By the last load, Alexander had nearly finished with his lifelike corpse. The body was naked, but it was withered in places, and definitely female. The hair was right — just like King had seen in the market earlier in the day. The face was still a blank slab of creamy flesh. Alexander stood over the body repeating a sentence in a language King could only hear as grunts and rumbling murmurs. The corpse’s arm was growing less withered instead of more, and King realized where Alexander had gotten his raw materials for the body.
At last the man stopped speaking, but the face on the body was still blank.
“You used one of them,” King asked, indicating the Forgotten behind the bars.
“It seemed…right. I don’t know how else to explain it.” Alexander shrugged.
“I’m not questioning your choice. I know this can’t be easy for you. What about all this blood? And the broken equipment?”
“I thought about that,” Alexander said, standing and stretching his neck from side to side. “When I found her, I saw her body, and the spilled glass of water. We’ll need to remember that. But I didn’t see anything else. The whole room could have been in shambles and I wouldn’t have noticed. Afterward…well, there won’t be much lab left when I’m done.”
King nodded. If something were to happen to Sara or Fiona, whatever inanimate objects surrounding him would get the full force of his vented anger. He felt his concern over seeing them again well up, but he and Alexander were almost done. Alexander had sworn King would be returned to his time, his family, friends, daughter and future wife. The end was in sight. “Okay. Let’s get the glass of water,” King said.
“You could have mine, if you asked politely.” Standing in the door, watching the two of them, an earthenware cup of water in her hand, Acca Larentia looked angry.
FORTY-EIGHT
Alexander’s Lab, Mountain of the Roman Rock, 780 BC
Acca Larentia placed a hand on her hip, waiting for an answer from the two men.
She wore the same dyed fabric dress from the market. Her sandals, interwoven with thin strings of gold, showed her wealth. Her hair was a little more windblown than it had been in the market, but it still strongly resembled the styles King had seen his mother wearing in photos from the 50s, when she was a young woman. Acca’s face was flushed with color, but her skin was perfect. The woman was absolutely beautiful, and once again, King could see waiting centuries for her.
“Acca…” Alexander whispered and took a step forward. “Do you recognize me?”
She took a step closer, lowering her cup. “You do look…familiar, sir. Perhaps a heretofore unnamed brother of my husband?”
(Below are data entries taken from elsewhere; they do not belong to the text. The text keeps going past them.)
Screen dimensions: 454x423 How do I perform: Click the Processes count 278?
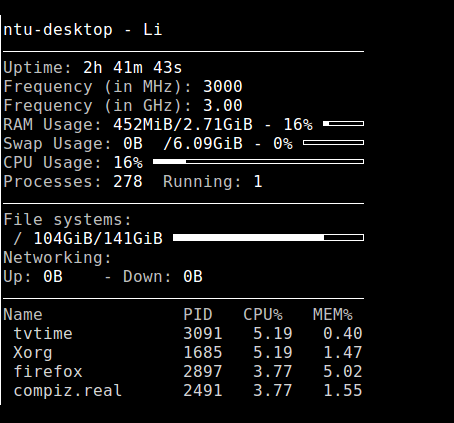click(x=128, y=182)
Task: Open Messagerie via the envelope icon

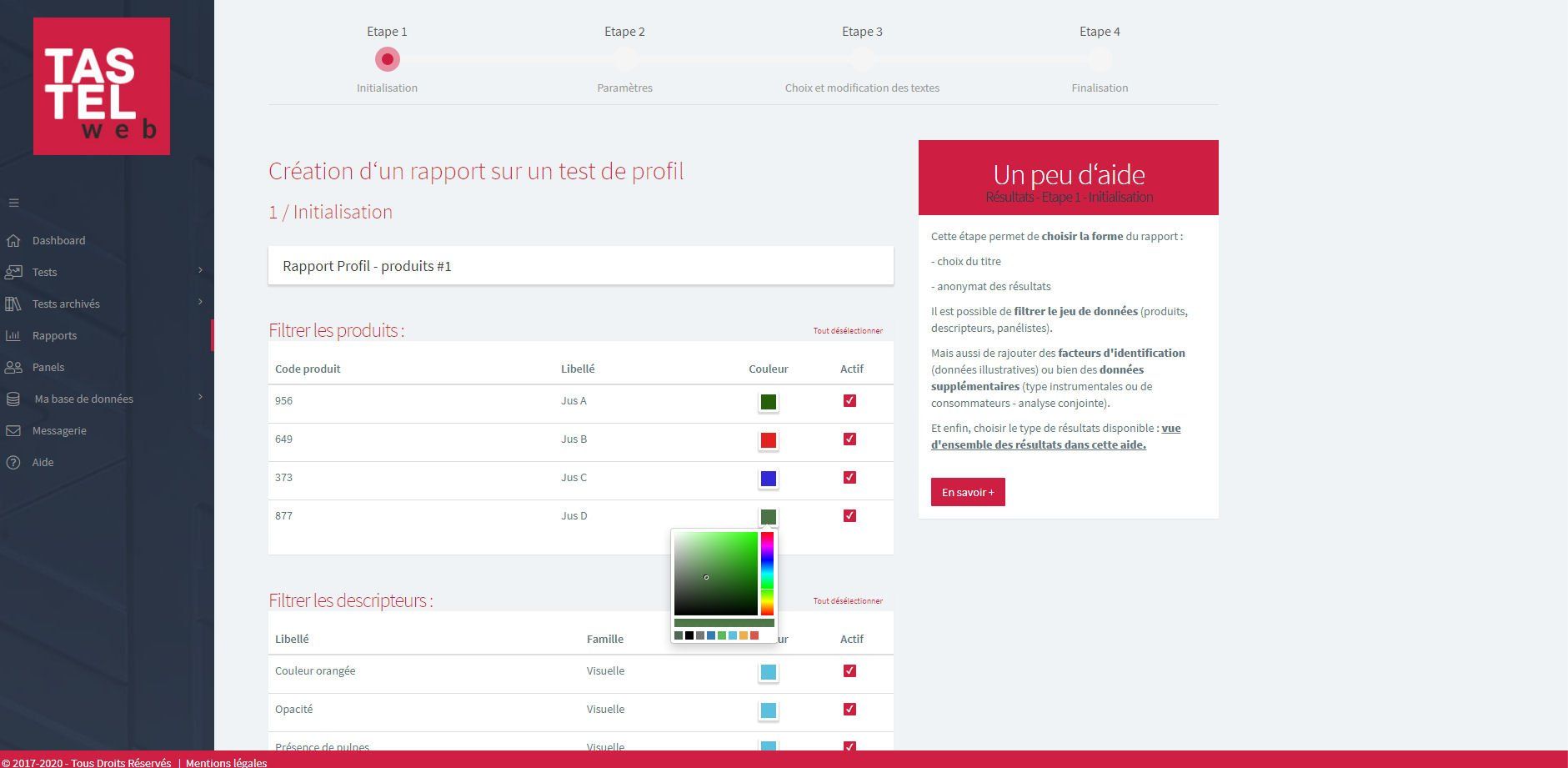Action: (x=13, y=430)
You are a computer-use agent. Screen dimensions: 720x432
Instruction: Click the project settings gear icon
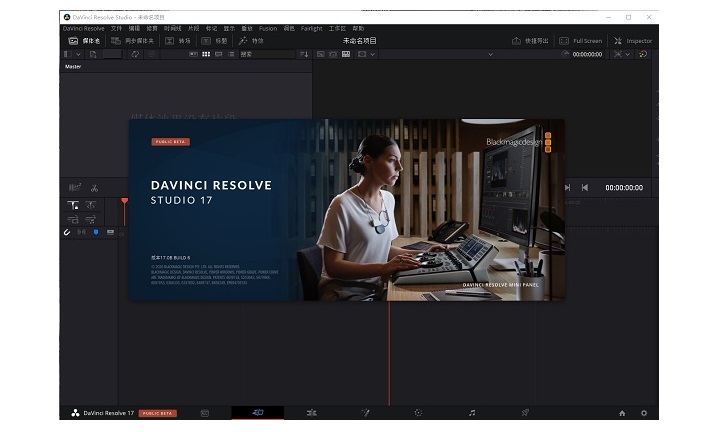tap(644, 412)
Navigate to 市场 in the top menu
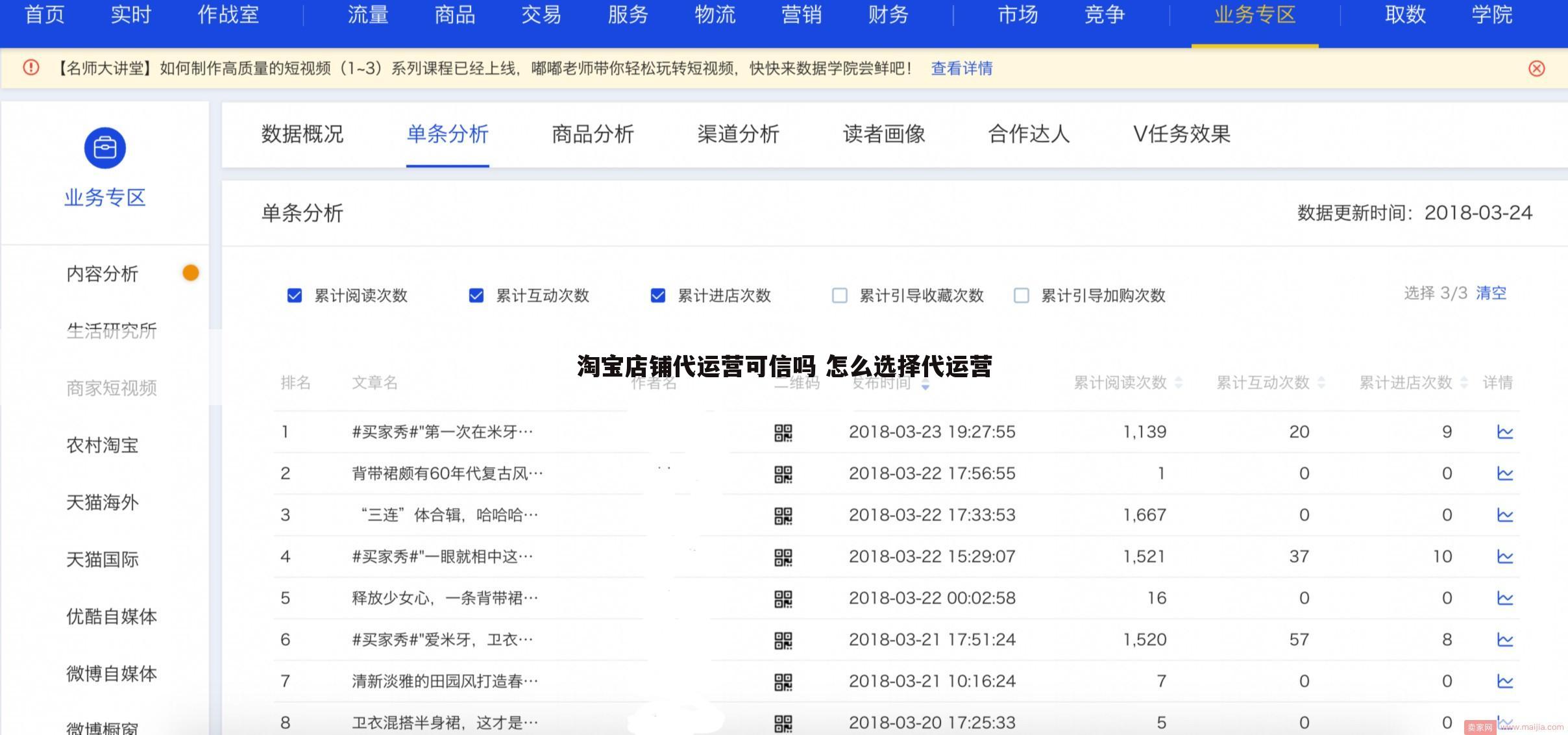Image resolution: width=1568 pixels, height=735 pixels. coord(1016,15)
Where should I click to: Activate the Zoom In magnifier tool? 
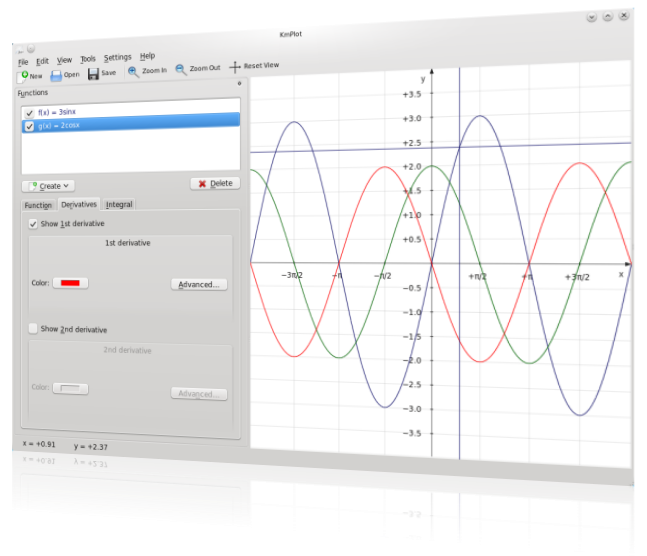point(133,71)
Alexander took one more gentle step and then stopped. “Except you know he has no brother. You know the story of Iphicles to be a false one.”
Acca descended the remaining steps at the doorway to the floor, and walked close, but she kept one of the stone lab tables between her and Alexander. She also warily eyed King. He stayed still, waiting to see how things would play out.
“My husband, Carutius, told me only two people knew that story of Iphicles was false — he and I.” The anger on her face was replaced by confusion. She squinted at him. “You could be my husband’s twin, indeed.”
“You are also one of the few alive who know that your husband’s true name is not Carutius,” Alexander said cautiously. He moved closer to the center of his side of the lab table.
“Who do you think he is, then?” she asked. “And who are you?”
“You know who I am, my love. My appearance has changed slightly, but you see the same man before you. Others have called me Heracles, but you alone in this time know my secret name of Alexander.” A tear began to trickle from his eye down his bearded cheek.
Acca raised a trembling hand to cover her mouth with the tips of her fingers — as if she had suspected this truth, but the full revelation of it confirmed some madness in her soul.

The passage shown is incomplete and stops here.